Directions |
Every line in the entries that holds "section" should be identified and copied.

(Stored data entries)

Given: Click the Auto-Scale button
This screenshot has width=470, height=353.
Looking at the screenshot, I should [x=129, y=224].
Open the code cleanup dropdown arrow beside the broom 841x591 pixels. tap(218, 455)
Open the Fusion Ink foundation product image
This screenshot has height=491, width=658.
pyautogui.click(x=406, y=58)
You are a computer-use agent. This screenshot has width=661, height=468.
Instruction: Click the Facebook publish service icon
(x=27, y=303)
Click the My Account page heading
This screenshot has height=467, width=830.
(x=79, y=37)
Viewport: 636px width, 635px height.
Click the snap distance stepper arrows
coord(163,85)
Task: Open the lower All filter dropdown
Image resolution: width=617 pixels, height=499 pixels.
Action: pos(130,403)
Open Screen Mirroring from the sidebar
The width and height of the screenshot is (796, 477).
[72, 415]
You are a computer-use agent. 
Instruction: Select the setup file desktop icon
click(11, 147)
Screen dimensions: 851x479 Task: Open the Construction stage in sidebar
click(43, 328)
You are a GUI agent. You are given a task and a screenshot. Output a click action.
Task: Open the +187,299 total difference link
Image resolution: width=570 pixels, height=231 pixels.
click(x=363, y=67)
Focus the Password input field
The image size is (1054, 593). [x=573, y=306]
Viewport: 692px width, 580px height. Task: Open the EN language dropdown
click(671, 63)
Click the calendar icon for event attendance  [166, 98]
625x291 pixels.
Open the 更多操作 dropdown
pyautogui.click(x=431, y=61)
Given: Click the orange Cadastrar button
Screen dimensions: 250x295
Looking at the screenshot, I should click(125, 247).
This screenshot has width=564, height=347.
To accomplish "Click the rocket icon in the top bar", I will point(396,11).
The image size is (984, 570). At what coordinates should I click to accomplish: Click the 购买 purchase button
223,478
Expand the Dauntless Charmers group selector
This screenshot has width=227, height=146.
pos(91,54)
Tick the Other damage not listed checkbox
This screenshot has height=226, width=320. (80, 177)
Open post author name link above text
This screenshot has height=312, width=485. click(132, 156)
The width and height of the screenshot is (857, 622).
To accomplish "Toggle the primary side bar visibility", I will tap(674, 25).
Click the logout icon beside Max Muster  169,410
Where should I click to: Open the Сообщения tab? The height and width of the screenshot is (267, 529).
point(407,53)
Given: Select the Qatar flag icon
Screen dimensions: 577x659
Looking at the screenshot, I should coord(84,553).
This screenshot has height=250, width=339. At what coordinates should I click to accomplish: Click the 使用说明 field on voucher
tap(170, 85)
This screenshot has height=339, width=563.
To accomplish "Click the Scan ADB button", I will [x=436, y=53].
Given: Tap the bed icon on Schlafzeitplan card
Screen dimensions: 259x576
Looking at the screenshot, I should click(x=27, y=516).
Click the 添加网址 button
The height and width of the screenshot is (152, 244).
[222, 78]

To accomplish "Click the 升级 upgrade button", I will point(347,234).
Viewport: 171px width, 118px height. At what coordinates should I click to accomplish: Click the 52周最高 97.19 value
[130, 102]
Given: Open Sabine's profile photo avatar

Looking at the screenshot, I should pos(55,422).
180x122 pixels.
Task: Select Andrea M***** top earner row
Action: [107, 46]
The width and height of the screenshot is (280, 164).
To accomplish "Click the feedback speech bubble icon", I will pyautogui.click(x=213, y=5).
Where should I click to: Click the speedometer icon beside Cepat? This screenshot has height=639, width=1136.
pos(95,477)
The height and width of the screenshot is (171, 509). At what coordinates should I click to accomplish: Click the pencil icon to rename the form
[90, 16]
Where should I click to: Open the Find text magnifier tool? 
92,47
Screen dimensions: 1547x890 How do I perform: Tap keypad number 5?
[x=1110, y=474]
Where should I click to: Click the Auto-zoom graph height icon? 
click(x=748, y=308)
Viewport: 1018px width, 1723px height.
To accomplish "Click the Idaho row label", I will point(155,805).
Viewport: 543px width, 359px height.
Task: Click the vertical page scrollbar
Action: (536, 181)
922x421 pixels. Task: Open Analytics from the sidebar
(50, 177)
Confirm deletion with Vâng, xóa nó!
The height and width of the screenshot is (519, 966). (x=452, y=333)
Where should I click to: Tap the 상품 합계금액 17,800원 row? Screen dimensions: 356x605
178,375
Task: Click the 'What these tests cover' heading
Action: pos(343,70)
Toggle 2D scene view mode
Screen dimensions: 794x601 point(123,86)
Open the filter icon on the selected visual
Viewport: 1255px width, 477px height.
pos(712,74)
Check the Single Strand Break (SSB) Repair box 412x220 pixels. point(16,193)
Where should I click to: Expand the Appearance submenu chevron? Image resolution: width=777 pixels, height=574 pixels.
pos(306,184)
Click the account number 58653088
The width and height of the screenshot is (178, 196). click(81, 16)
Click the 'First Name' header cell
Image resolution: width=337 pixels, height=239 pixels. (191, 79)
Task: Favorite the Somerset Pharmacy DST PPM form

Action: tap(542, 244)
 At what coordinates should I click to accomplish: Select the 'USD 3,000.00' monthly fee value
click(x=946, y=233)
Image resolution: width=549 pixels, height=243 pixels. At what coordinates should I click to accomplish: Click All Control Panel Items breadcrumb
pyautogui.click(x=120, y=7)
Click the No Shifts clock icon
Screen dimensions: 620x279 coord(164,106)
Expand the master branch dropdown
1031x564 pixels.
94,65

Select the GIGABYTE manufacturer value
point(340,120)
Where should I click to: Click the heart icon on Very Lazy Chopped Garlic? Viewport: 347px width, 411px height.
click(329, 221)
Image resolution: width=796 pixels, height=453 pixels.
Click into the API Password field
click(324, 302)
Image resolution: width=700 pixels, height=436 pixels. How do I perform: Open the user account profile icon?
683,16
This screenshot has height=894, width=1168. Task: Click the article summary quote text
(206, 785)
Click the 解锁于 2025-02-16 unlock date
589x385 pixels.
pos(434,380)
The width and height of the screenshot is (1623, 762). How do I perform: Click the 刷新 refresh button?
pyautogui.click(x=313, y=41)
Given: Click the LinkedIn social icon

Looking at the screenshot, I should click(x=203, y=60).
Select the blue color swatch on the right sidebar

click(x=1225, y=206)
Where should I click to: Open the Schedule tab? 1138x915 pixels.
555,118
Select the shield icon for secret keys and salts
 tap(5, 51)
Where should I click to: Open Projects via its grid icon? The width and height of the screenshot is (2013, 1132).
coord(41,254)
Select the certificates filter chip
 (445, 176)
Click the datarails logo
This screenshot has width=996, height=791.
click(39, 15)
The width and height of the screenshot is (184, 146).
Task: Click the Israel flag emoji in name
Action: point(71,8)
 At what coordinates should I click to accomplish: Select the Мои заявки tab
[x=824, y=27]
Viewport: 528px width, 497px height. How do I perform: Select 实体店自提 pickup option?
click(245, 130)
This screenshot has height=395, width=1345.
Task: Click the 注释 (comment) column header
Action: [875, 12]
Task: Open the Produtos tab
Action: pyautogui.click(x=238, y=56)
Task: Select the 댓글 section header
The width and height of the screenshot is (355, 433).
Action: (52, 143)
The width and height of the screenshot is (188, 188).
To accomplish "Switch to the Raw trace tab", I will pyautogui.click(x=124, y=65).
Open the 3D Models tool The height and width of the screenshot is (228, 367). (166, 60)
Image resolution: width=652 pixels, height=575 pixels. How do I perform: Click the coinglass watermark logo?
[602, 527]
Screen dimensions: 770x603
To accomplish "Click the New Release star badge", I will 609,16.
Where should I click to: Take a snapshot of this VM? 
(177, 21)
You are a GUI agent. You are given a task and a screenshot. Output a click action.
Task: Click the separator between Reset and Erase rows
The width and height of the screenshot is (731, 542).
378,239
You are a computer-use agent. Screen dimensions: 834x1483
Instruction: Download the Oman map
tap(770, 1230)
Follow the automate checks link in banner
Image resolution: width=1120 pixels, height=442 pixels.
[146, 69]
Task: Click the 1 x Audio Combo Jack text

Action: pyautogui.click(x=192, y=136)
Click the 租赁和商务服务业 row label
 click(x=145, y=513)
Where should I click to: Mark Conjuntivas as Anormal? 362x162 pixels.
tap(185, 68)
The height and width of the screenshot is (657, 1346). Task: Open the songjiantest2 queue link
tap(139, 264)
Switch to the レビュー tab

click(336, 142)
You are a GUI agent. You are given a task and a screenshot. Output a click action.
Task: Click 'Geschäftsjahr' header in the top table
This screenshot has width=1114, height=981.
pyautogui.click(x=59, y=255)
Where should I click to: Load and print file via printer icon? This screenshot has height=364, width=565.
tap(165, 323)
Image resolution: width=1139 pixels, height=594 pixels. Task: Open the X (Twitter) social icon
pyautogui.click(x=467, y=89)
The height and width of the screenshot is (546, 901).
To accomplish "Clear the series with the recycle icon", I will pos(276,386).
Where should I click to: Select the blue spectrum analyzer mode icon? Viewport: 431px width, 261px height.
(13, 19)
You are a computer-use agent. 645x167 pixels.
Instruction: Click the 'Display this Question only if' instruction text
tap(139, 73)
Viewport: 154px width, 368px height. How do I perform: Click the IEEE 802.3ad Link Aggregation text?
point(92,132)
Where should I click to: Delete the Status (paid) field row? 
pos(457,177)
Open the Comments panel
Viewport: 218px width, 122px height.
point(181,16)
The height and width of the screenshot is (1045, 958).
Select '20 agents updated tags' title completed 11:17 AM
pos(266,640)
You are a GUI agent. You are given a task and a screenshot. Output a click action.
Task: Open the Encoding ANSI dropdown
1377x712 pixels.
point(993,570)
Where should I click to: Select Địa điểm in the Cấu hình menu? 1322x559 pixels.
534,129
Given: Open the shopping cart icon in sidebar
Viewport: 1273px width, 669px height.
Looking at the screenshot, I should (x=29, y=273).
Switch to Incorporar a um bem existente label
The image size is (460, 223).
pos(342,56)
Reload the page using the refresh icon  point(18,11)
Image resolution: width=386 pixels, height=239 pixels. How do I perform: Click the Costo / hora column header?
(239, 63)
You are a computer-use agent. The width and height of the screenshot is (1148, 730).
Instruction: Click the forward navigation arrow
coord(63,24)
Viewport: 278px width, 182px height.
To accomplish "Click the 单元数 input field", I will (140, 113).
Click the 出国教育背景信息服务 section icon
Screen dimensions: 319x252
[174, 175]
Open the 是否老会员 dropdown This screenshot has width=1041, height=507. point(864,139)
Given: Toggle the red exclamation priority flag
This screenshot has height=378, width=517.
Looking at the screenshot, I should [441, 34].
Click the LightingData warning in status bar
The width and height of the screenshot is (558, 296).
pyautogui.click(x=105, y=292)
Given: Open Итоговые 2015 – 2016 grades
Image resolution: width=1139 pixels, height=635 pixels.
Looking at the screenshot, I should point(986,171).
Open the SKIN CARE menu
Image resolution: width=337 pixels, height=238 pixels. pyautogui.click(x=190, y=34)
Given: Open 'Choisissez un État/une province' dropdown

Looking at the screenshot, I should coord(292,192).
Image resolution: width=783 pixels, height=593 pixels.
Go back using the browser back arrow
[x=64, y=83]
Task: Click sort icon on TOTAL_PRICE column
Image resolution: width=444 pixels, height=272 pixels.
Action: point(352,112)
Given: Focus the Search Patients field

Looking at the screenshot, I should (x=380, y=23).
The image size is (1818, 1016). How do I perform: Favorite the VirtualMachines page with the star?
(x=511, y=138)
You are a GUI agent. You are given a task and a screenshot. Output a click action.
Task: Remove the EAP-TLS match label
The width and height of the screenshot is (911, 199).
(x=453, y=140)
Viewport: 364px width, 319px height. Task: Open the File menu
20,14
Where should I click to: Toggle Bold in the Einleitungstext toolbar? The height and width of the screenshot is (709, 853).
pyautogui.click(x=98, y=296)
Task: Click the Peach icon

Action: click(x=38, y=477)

Exercise output |
Task: Select the 댓글 section header
Click the 出国教育背景信息服务 section icon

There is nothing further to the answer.